The Strokes are back! J'en vois déjà qui doutent... Il faut dire que ceux qui passaient il y a quelques années pour les sauveurs du rock ont tranquillement perdu de leur lustre, j'en conviens. Vous êtes prêts pour la critique? Ne vous attendez pas seulement au son des deux premiers disques et tout ira bien...

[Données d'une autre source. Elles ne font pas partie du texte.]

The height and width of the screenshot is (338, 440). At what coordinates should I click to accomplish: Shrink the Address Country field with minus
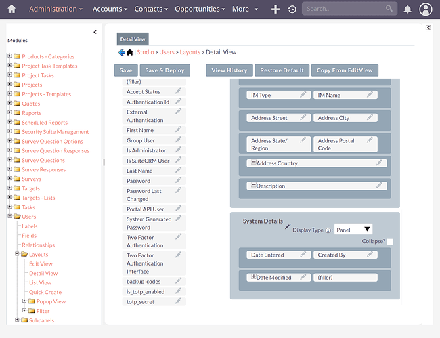[253, 163]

The Strokes revient avec un cinquième album studio. Premièrement, on avait hâte. Deuxièmement, ces gars ont quand même accompli quelque chose, qu'on les aime ou non. Ils ont un son bien à eux, une texture musicale qui leur appartient. Dès qu'on entend les premières notes d'une de leurs chansons, on les identifie tout de suite; ce n'est pas tous les groupes qui ont réussi à se créer une identité aussi forte qu'eux, loin de là.

La voix de Casablancas

Ce chanteur a la réputation d'être un control freak. C'est une chose. Il a aussi, par contre, une voix fort intéressante et un sens artistique hyper développé, qui ont mené les Strokes jusqu'au succès. Cette voix, vous l'aurez compris, a toujours été un facteur important dans le son du groupe.

Cette fois, bien qu'il semble vraiment relax et en pleine possession de son organe vocal, Julian Casablancas semble avoir développé une fascination pour le falsetto, ou « voix de fausset » si vous préférez. Il tire bien son épingle du jeu, mais ça pourrait agacer grandement plusieurs fans. On pourrait se demander s'il a été suivre un cours de chant avec Mika! Bon, n'exagérons rien quand même. Cela dit, il a aussi réussi à exploiter un côté plus soft de sa voix, ce qui n'est pas inintéressant.

Un album cool

Pourquoi? L'atmosphère qui règne sur ce disque respire le plaisir, c'est planant (mais pas trop). Ils expérimentent les sonorités, souvent inspirées du new wave (ce qui plaît grandement à la personne qui écrit ces lignes), tout en gardant une orchestration (quelque fois trop lourde) très actuelle. 

Les mélodies sont vraiment fortes, vraiment puissantes, et si la « voix de fausset » ne vous agace pas trop, vous allez découvrir une belle profondeur aux mélodies et aux arrangements. Contrairement aux autres albums du groupe, qui étaient toujours plus ambitieux, remplis d'attitude, cette fois, le mot chill pourrait s'appliquer. Ils semblent décontractés.

Personnellement, j'ai adoré les deux titres suivants : Tap Out et One Way Trigger. J'ai aussi été agréablement surpris par l'émouvante Chances. Ceux qui aiment le son plus rock du groupe seront heureux avec 50/50. Mais non, rien qui s'apparente à Last Nite

Conclusion

Je trouve un peu dommage qu'ils aient choisi la chanson All The Time comme simple, car je trouve qu'elle est loin d'être la meilleure ou la plus éclatée du disque. Ce n'est pas nécessairement la carte de visite souhaitée. Cela dit, Comedown Machine sera sûrement très critiqué, mais ceux qui, comme moi, y ont trouvé leur compte vous le recommanderont haut la main! Ce n'est pas l'album auquel les fans s'attendaient, ça c'est sûr. Par contre, personne ne pourra dire que ce n'est pas un bon disque. Différent, oui, mauvais, non. Si les gars ne retrouvent pas une certaine popularité avec cet album, ils pourront à tout le moins dire qu'ils ont retrouvé le plaisir de jouer et d'expérimenter.